Travel and adventure brand Kathmandu has revealed how it is using WeChat to improve the lives of workers.
As first reported in Ragtrader magazine'ssustainability report earlier this year, the retailer has been using the social media channel to give workers a voice.
Now Kathmandu has released its findings in its seventh annual Sustainability Report,
Kathmandu revealed workers can access the company via a WeChat social media address.
Workers can access it by scanning a QR code found on Chinese versions of the company’s code of conduct posted in factories.
Kathmandu corportate responsibility manager Gary Shaw said it has revolutionised accountability.
"We care about the welfare of every worker in our supply chain, but enabling people to raise issues about workplace practices and conditions was previously extremely difficult.
"In some cultures it can be challenging to make a complaint, but the QR code has proved to be empowering.
"We can now receive messages directly from the workers making our products. We also have a corporate social responsibility specialist on the ground in China and when any issues arise, we work in partnership with our ethical sourcing partner, ELEVATE Limited, to implement a corrective action and improvement plan.”
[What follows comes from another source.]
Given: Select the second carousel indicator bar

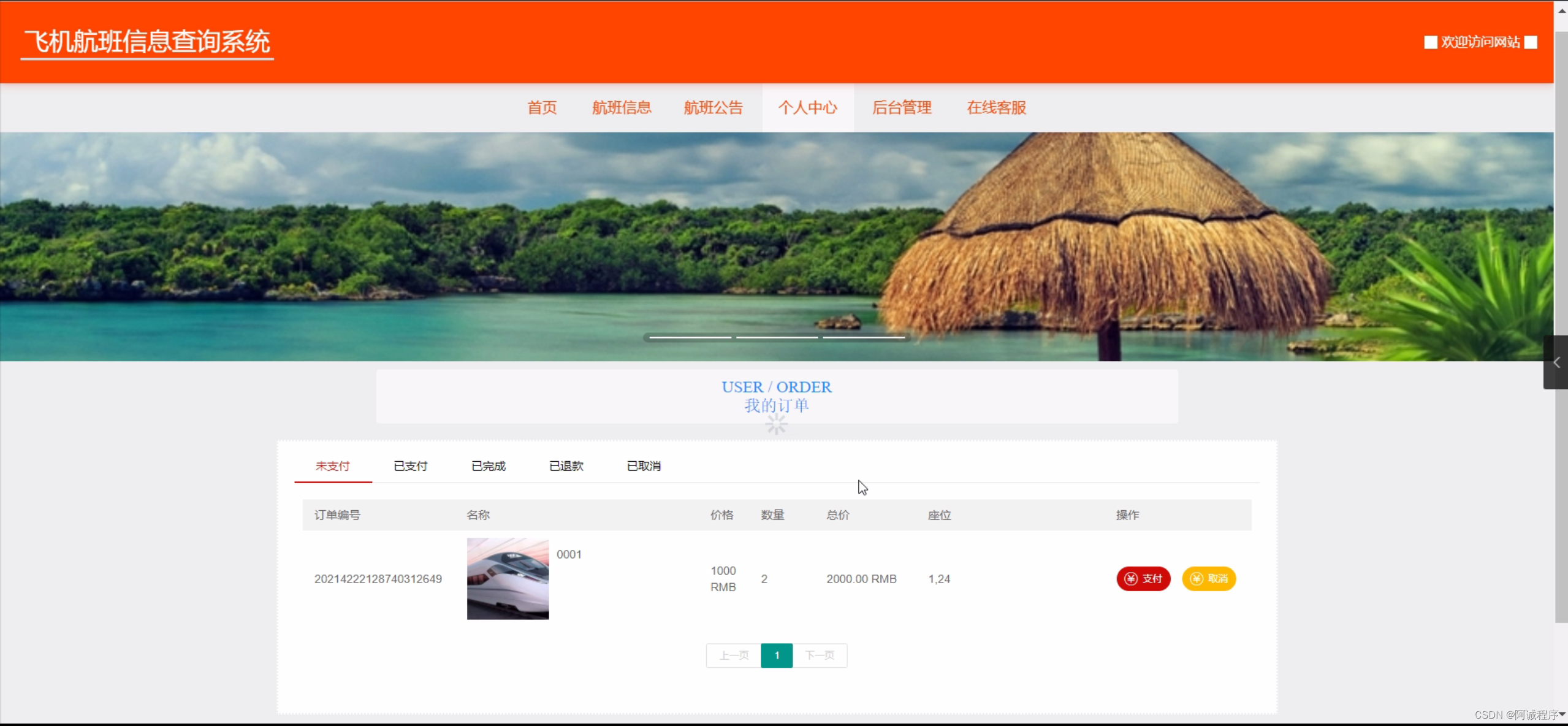Looking at the screenshot, I should pyautogui.click(x=775, y=338).
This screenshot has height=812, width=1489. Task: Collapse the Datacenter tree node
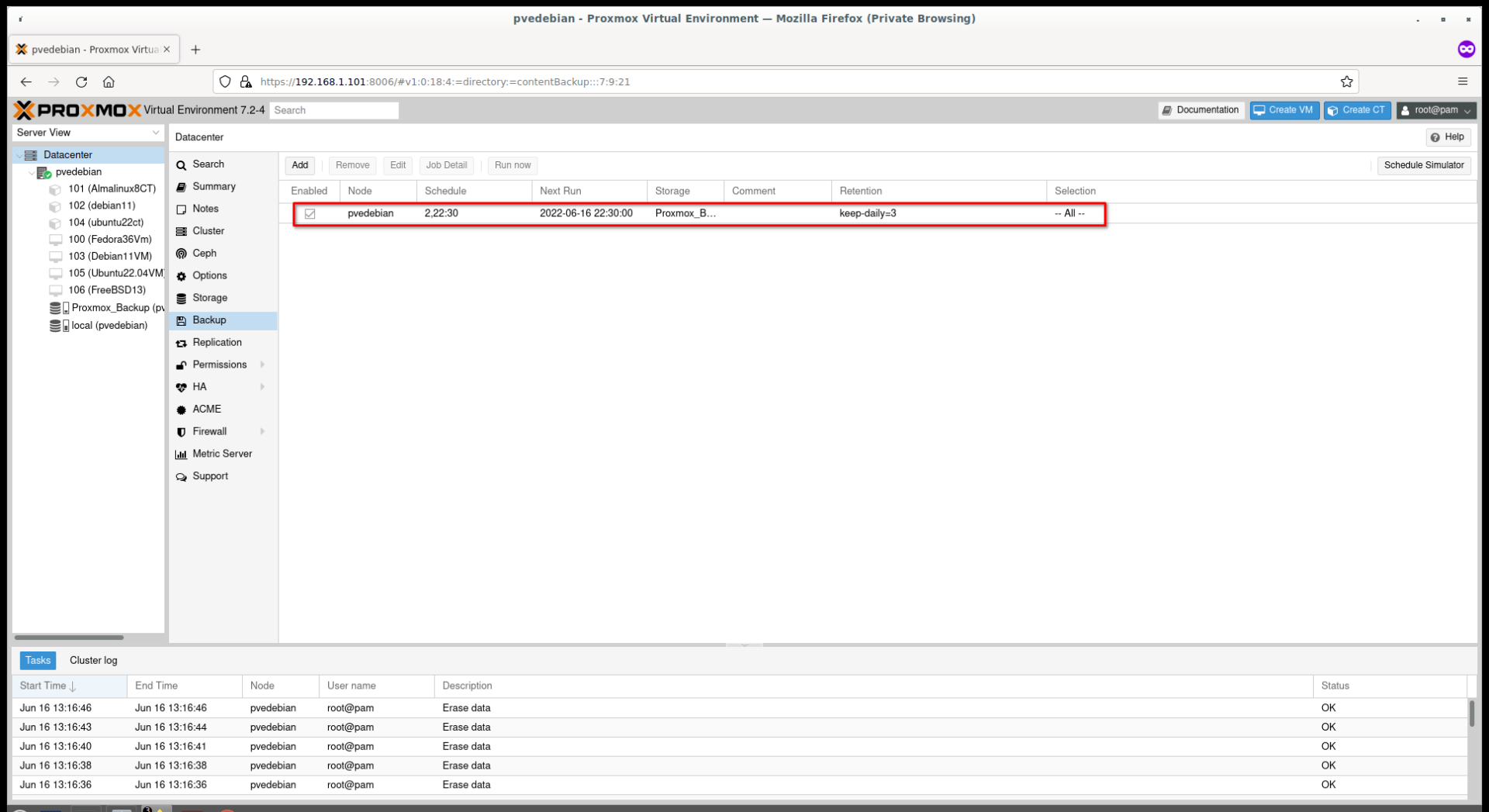click(x=19, y=154)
Kathmandu’s CSR specialist provides additional training to help the factory build better internal grievance mechanisms.
During the year Kathmandu achieved a number of sustainability milestones including being ranked #2 in the world amongst global outdoor brands for its use of sustainable materials for the second year in a row.
The ranking came from the Textile Exchange Preferred Fibre and Material market report which tracks the progress of the textile industry in accelerating sustainable practices.
In the outdoor and sports category Kathmandu maintained its overall position as number 2 in 2018.
Its total score improved primarily because of the commitment to using 100% preferred man made cellulosics, (made from a naturally occurring polymer) combined with the uptake of use of recycled cotton.
Kathmandu has committed to using only sustainable cotton by 2020 and is well on its way to attaining that goal with sustainable cotton use increasing to 78 percent over the last year.
Further recognition of Kathmandu‘s continued progress in ethical practices came with Kathmandu being accredited by the Fair Labour Association.
This complimented the outdoor brand being awarded an A rating from the 2018 Ethical Fashion Guide produced by Baptist World Aid Australia and Tearfund New Zealand which grades companies on their ethical fashion practices.